Hören Sie auf, jedes Mal Geld zu verlieren, wenn die Temperatur sinkt.
Es handelt sich dabei um einen frustrierenden Kreislauf: Man hat zwar eine großartige Terrasse – doch sobald der Herbst beginnt, bleiben die Tische leer. Die Leute möchten gerne draußen sitzen, aber niemand möchte bei dem Essen frieren.
Wir lösen dieses Problem mit Infrarotheizungen.
Das Geheimnis liegt darin, dass die meisten Heizgeräte versuchen, die Luft zu erwärmen. Das ist draußen jedoch sinnlos – der Wind weht die Wärme einfach weg. Infrarotheizungen funktionieren anders: Sie heizen die Menschen und die Möbel direkt – egal ob eswindig ist oder nicht.

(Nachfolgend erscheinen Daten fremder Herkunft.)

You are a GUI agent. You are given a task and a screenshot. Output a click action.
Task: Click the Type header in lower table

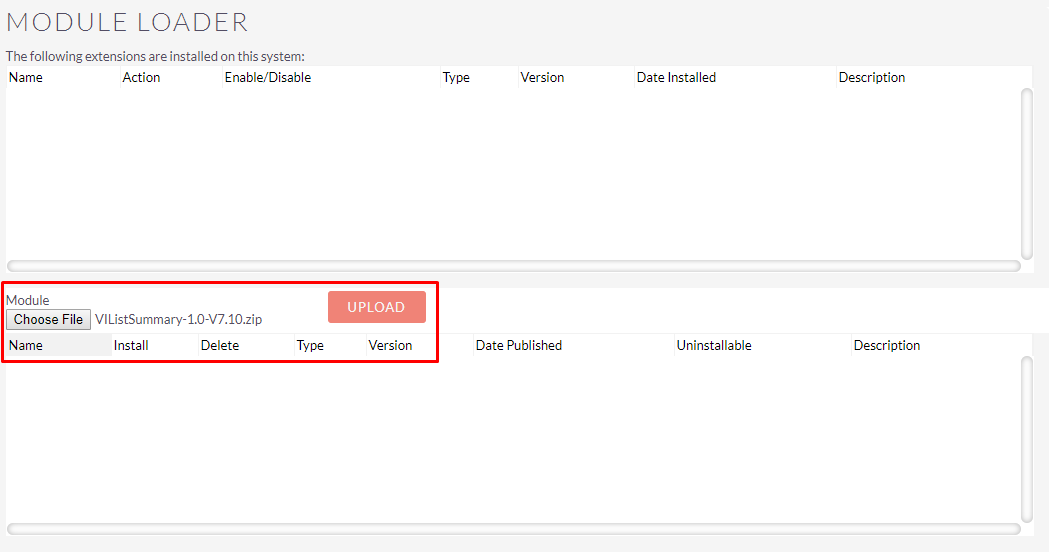click(310, 345)
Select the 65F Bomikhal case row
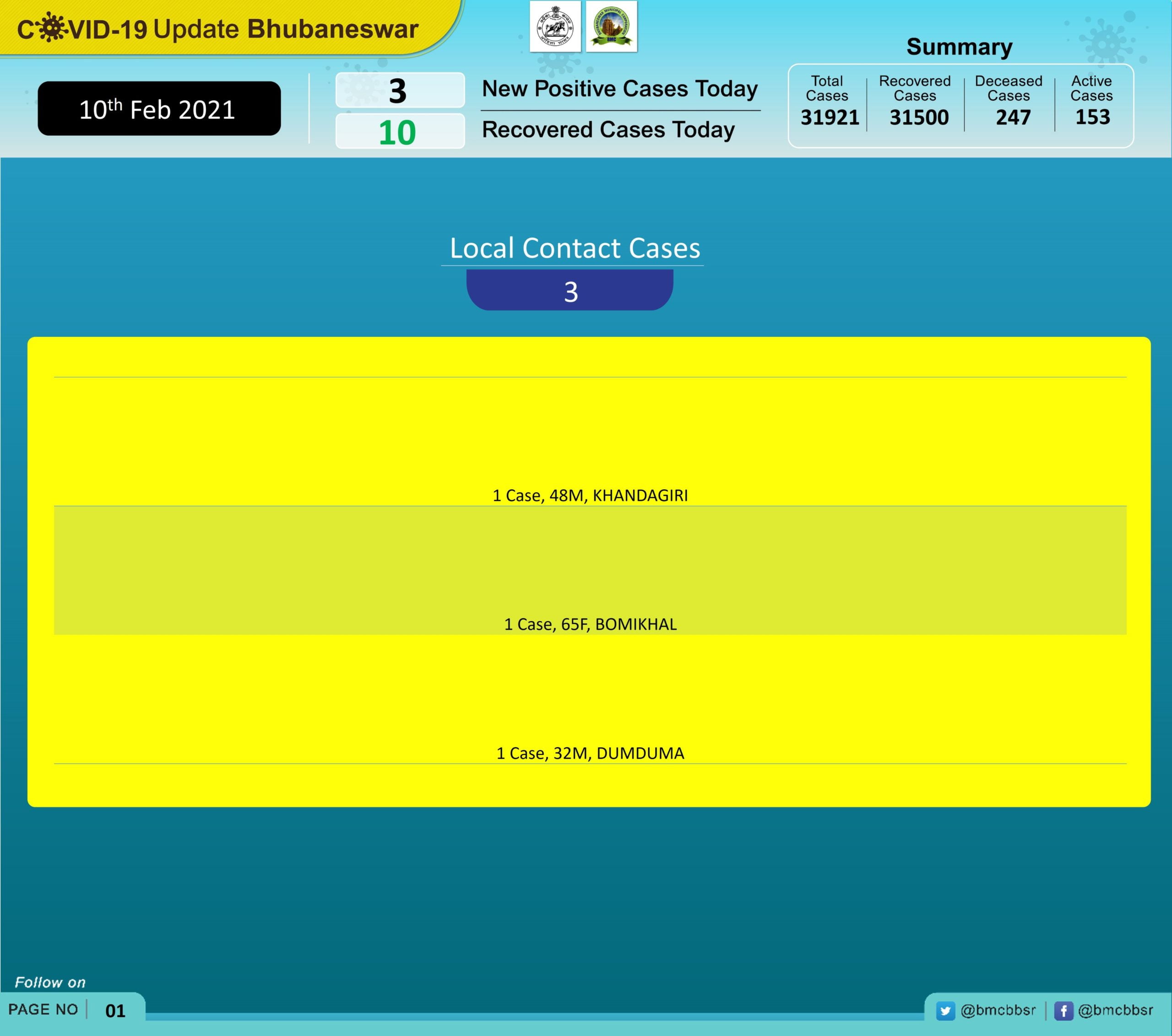Image resolution: width=1172 pixels, height=1036 pixels. [590, 624]
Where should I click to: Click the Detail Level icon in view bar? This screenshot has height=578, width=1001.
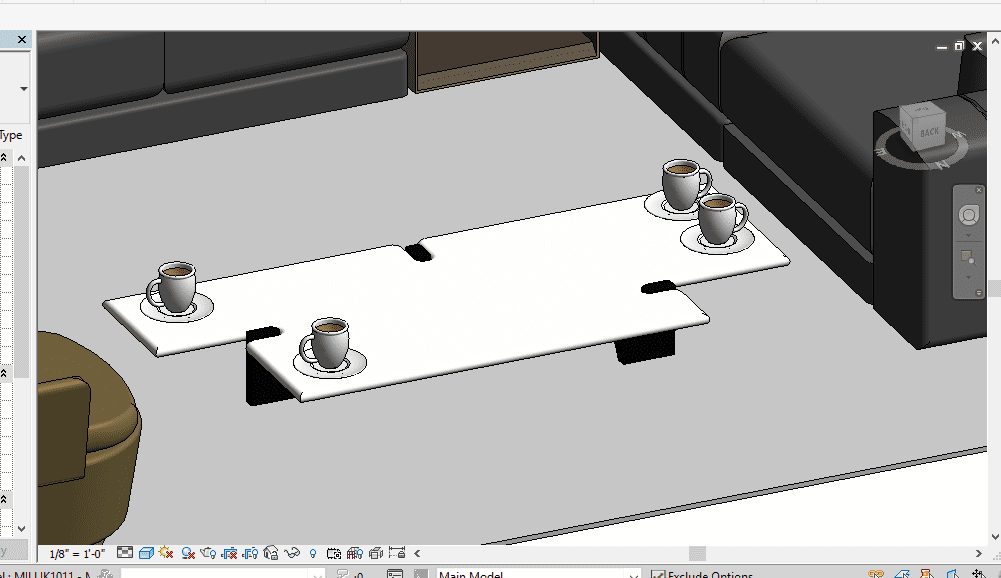[x=125, y=552]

Umgang mit den Wetterbedingungen
Ausrüstung für den Außenbereich wird durch Regen, Schnee und Feuchtigkeit stark belastet. Das kann zum Ausfall des Geräts führen. Deshalb verwenden wir nur Geräte mit einer IPX4-Zertifizierung. Mit anderen Worten: Sie sind spritzwassergeschützt. Egal ob es plötzlich regnet oder an einem feuchten Herbstmorgen – der Innenraum des Heizgeräts bleibt trocken. Sie müssen sich keine Sorgen machen, dass das Gerät bereits beim ersten Sturm ausfällt.
Damit Gäste gerne bleiben
Wir verwenden Kurzwellen-Infrarotheizungen. Das ist die schnellste Möglichkeit, die Menschen zu wärmen. Sobald ein Gast Platz nimmt, spürt er sofort die Wärme. Wenn die Gäste sich wohl fühlen, eilen sie nicht weg. Sie bleiben gerne noch ein wenig länger und trinken ein Glas Wein oder essen ein Stück Kuchen.

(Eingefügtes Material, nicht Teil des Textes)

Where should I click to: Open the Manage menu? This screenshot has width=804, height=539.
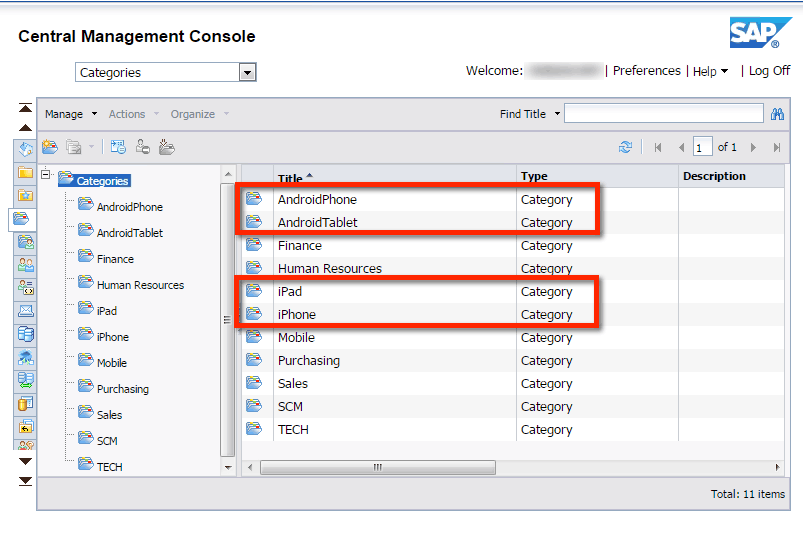tap(70, 114)
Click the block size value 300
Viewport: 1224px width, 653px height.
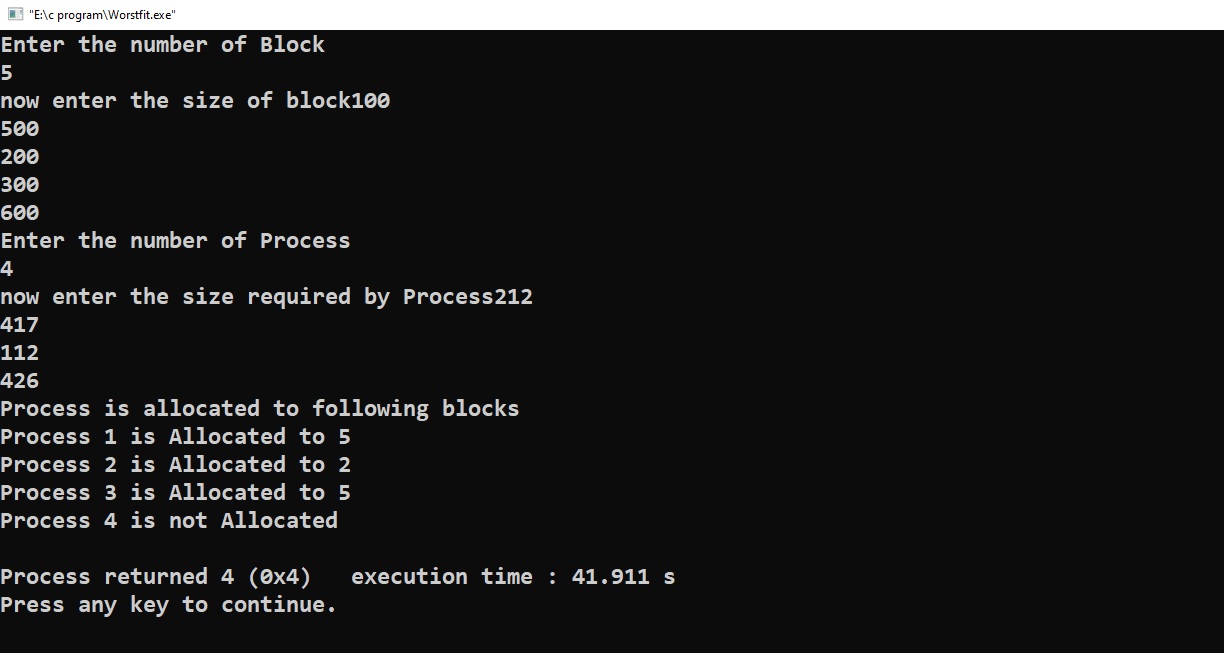coord(20,185)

Eine Terrasse das ganze Jahr über nutzbar zu halten, bedeutet nicht nur Komfort – es geht auch darum, den Umsatz zu stabilisieren, auch wenn das Wetter schlecht ist.
Die technischen Aspekte
Man kann diese Geräte nicht einfach in eine normale Steckdose anschließen. Sie benötigen viel Energie. Deshalb braucht man einen separaten Stromkreis. Andernfalls kann es dazu kommen, dass der Schalter während des Abendessens ausfällt – das ist natürlich nicht ideal.
Außerdem ist die Platzierung wichtig: Man möchte eine große „Kugel“ aus Wärme haben – aber man möchte nicht, dass die Köpfe der Gäste verbrennen. Denken Sie daran: Je höher das Heizgerät angebracht ist, desto mehr Energie wird benötigt, damit die Wärme tatsächlich die Tische erreicht. Wir wählen in der Regel eine höhere Leistung als nötig – das ist die einzige Möglichkeit, sicherzustellen, dass es keine „kalten Punkte“ gibt, an denen die Gäste zusammengerollt sitzen müssen.